Beautiful Soup 对象类型

当我们把HTML文档或字符串传递给BeautifulSoup构造函数时，BeautifulSoup基本上会将复杂的HTML页面转换成不同的Python对象。下面我们将讨论在bs4包中定义的四种主要类型的对象。

四种主要的对象类型

Tag 对象

HTML标签用于定义各种类型的内容。BeautifulSoup中的标签对象对应于实际页面或文档中的HTML或XML标签。

示例

from bs4 import BeautifulSoup

soup = BeautifulSoup('<b class="boldest">Yoagoa</b>', 'lxml')
tag = soup.html
print (type(tag))

输出

<class 'bs4.element.Tag'>

标签包含很多属性和方法，标签的两个重要特征是它的名字和属性。

名称（tag.name）

每个标签都有一个名字并且可以通过.name作为后缀来访问。tag.name将返回它的标签类型。

示例

from bs4 import BeautifulSoup

soup = BeautifulSoup('<b class="boldest">Yoagoa</b>', 'lxml')
tag = soup.html
print (tag.name)

输出

html

然而，如果我们更改标签名，相同的更改也会反映在BeautifulSoup生成的HTML标记中。

示例

from bs4 import BeautifulSoup

soup = BeautifulSoup('<b class="boldest">Yoagoa</b>', 'lxml')
tag = soup.html
tag.name = "strong"
print (tag)

输出

<strong><body><b class="boldest">Yoagoa</b></body></strong>

属性（tag.attrs）

标签对象可以有任意数量的属性。在上面的例子中，标签有一个属性'class'，其值为"boldest"。任何不是标签的东西基本上都是一个属性并且必须包含一个值。通过"attrs"返回属性及其值的字典。你可以通过访问键来访问这些属性。

在下面的例子中，Beautifulsoup()构造函数的字符串参数包含HTML输入标签。输入标签的属性由"attr"返回。

示例

from bs4 import BeautifulSoup

soup = BeautifulSoup('<input type="text" name="name" value="Raju">', 'lxml')
tag = soup.input

print (tag.attrs)

输出

{'type': 'text', 'name': 'name', 'value': 'Raju'}

我们可以对标签的属性执行各种操作（添加/删除/修改），使用字典操作符或方法。

在下面的例子中，更新了value标签。更新后的HTML字符串显示了更改。

示例

from bs4 import BeautifulSoup

soup = BeautifulSoup('<input type="text" name="name" value="Raju">', 'lxml')
tag = soup.input

print (tag.attrs)
tag['value']='Ravi'
print (soup)

输出

<html><body><input name="name" type="text" value="Ravi"/></body></html>

我们添加一个新的id标签，并删除value标签。

示例

from bs4 import BeautifulSoup

soup = BeautifulSoup('<input type="text" name="name" value="Raju">', 'lxml')
tag = soup.input

tag['id']='nm'
del tag['value']
print (soup)

输出

<html><body><input id="nm" name="name" type="text"/></body></html>

多值属性

一些HTML5属性可以有多重值。最常用的class-attribute可以有多个CSS值。其他包括'rel'、'rev'、'headers'、'accesskey'和'accept-charset'。BeautifulSoup中的多值属性显示为列表。

示例

from bs4 import BeautifulSoup

css_soup = BeautifulSoup('<p class="body"></p>', 'lxml')
print ("css_soup.p['class']:", css_soup.p['class'])
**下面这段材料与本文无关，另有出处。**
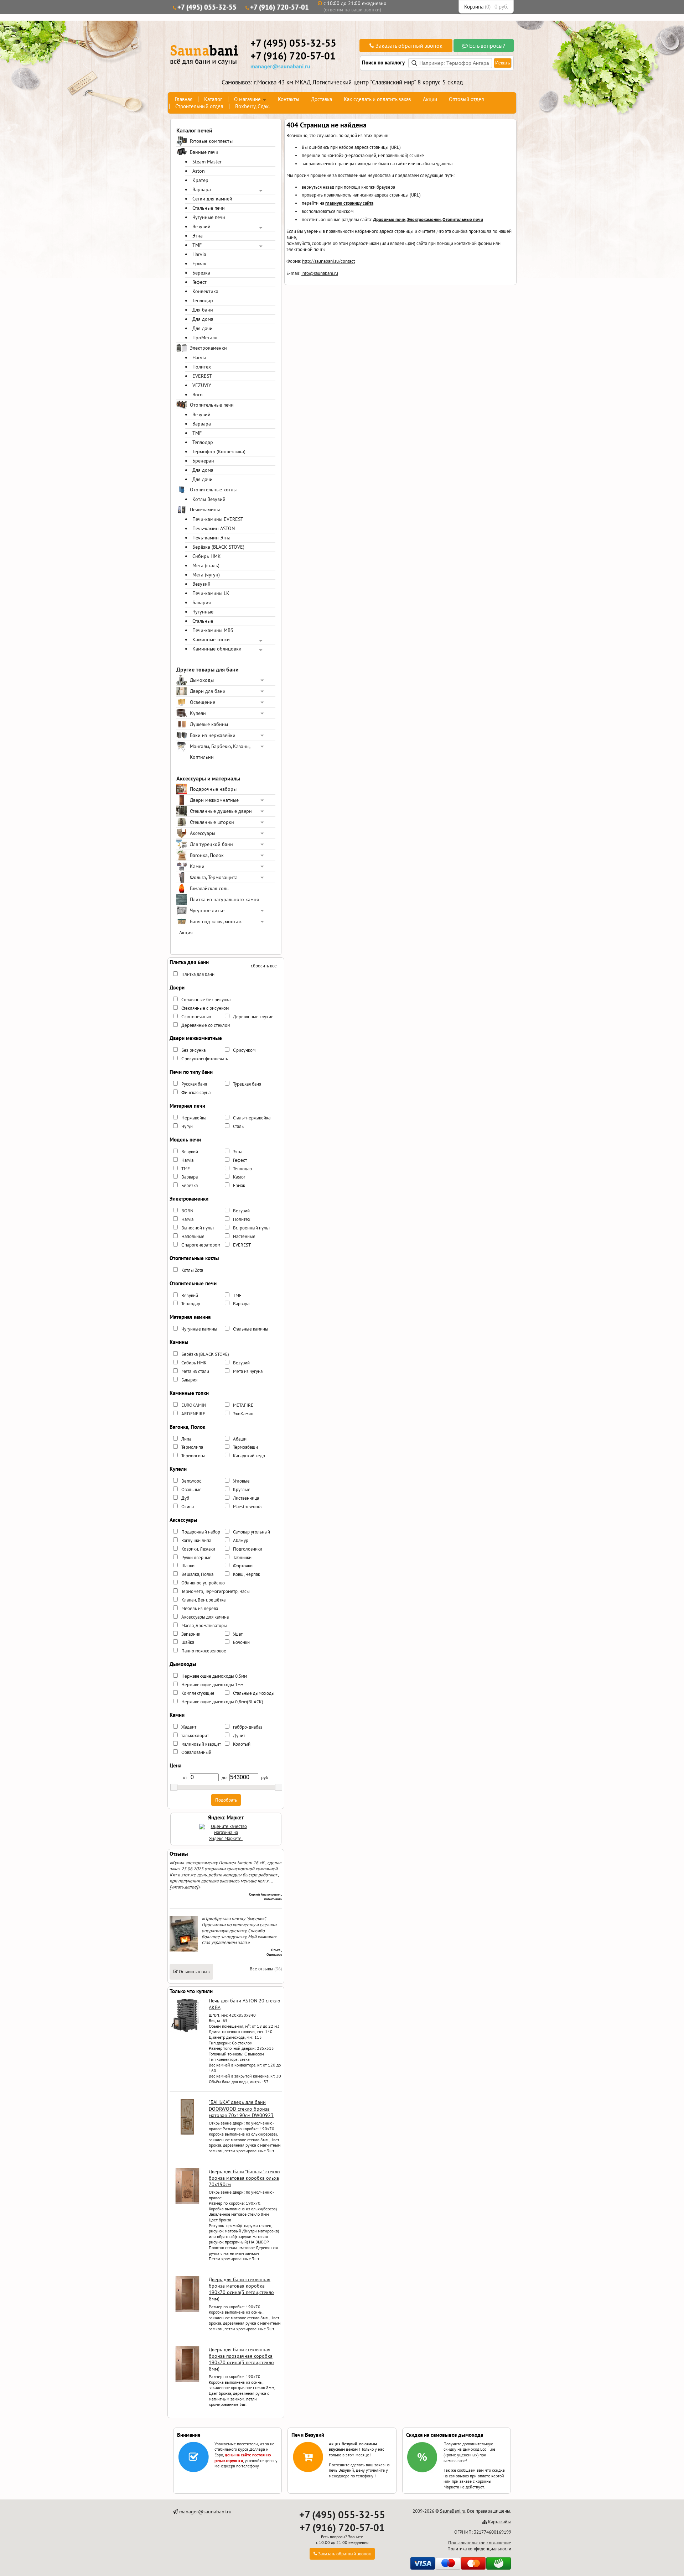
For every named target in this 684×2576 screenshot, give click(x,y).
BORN (187, 1211)
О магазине (247, 99)
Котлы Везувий (209, 499)
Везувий (201, 226)
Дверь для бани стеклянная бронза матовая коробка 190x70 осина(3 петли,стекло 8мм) (241, 2289)
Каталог (213, 99)
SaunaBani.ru (452, 2511)
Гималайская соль (209, 888)
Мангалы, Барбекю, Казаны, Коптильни (220, 751)
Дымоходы (202, 680)
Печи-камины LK (210, 593)
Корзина (473, 6)
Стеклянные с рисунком (205, 1008)
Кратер (200, 180)
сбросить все (264, 966)
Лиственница (246, 1498)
css_soup = BeautifulSoup('<p class="body bold"></p>', 'lxml')
print ("css_soup.p['class']:", css_soup.p['class'])

输出

css_soup.p['class']: ['body']
css_soup.p['class']: ['body', 'bold']

然而，如果某个属性包含多个值但是它不是任何版本的HTML标准中的多值属性，BeautifulSoup将会保留该属性不变。

示例

from bs4 import BeautifulSoup

id_soup = BeautifulSoup('<p id="body bold"></p>', 'lxml')
print ("id_soup.p['id']:", id_soup.p['id'])
print ("type(id_soup.p['id']):", type(id_soup.p['id']))

输出

id_soup.p['id']: body bold
type(id_soup.p['id']): <class 'str'>

NavigableString 对象

通常，在某种类型的开闭标签之间放置一个特定的字符串。浏览器的HTML引擎在渲染元素时会对该字符串应用预期的效果。例如，在Hello World中，你在和标签之间找到一个字符串以便以粗体形式呈现。
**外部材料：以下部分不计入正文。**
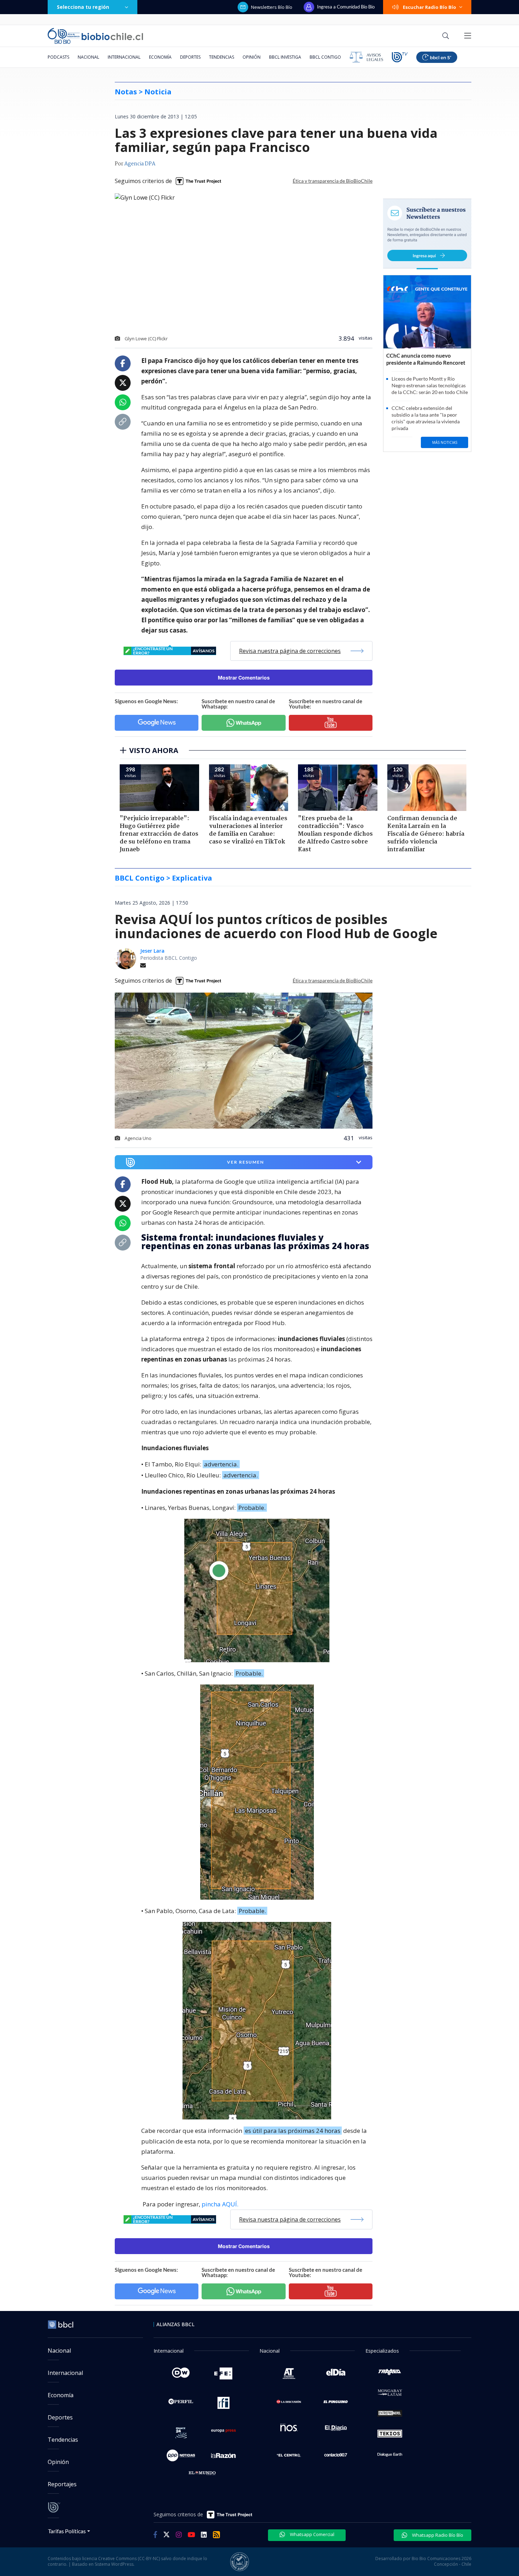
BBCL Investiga (285, 57)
NavigableString对象表示标签的内容。它是bs4.element.NavigableString类的一个对象。要访问内容，使用.string与标签。

示例

from bs4 import BeautifulSoup
soup = BeautifulSoup("<h2 id='message'>Hello, Tutorialspoint!</h2>", 'html.parser')

print (soup.string)

print (type(soup.string))

输出

Hello, Tutorialspoint!
<class 'bs4.element.NavigableString'>

NavigableString对象类似于Python的Unicode字符串。它的部分特性支持树形导航和搜索。NavigableString可以通过str()函数转换为Unicode字符串。

示例

from bs4 import BeautifulSoup
soup = BeautifulSoup("<h2 id='message'>Hello, Tutorialspoint!</h2>",'html.parser')

tag = soup.h2
string = str(tag.string)
print (string)

输出

Hello, Tutorialspoint!

正如Python字符串是不可变的一样，NavigableString也不能就地修改。然而，可以使用replace_with()替换标签内的字符串。

示例

from bs4 import BeautifulSoup
soup = BeautifulSoup("<h2 id='message'>Hello, Tutorialspoint!</h2>",'html.parser')

tag = soup.h2
tag.string.replace_with("OnLine Tutorials Library")
print (tag.string)

输出

OnLine Tutorials Library

BeautifulSoup 对象

BeautifulSoup对象代表整个解析的对象。然而，它可以被认为类似于Tag对象。这是我们在尝试爬取网络资源时创建的对象。因为它类似于Tag对象，所以支持解析和搜索文档树所需的全部功能。

示例

from bs4 import BeautifulSoup
fp = open("index.html")
soup = BeautifulSoup(fp, 'html.parser')

print (soup)
print (soup.name)
print ('type:',type(soup))

输出

<html>
<head>
<title>Yoagoa</title>
</head>
<body>
<h2>Departmentwise Employees</h2>
<ul>
<li>Accounts</li>
<ul>
<li>Anand</li>
<li>Mahesh</li>
</ul>
<li>HR</li>
<ul>
<li>Rani</li>
<li>Ankita</li>
</ul>
</ul>
</body>
</html>
[document]
type: <class 'bs4.BeautifulSoup'>

BeautifulSoup对象的name属性总是返回[document]。

如果将BeautifulSoup对象作为参数传递给某些函数如replace_with()，则可以合并两个已解析的文档。

示例

from bs4 import BeautifulSoup
obj1 = BeautifulSoup("<book><title>Python</title></book>", features="xml")
obj2 = BeautifulSoup("<b>Beautiful Soup parser</b>", "lxml")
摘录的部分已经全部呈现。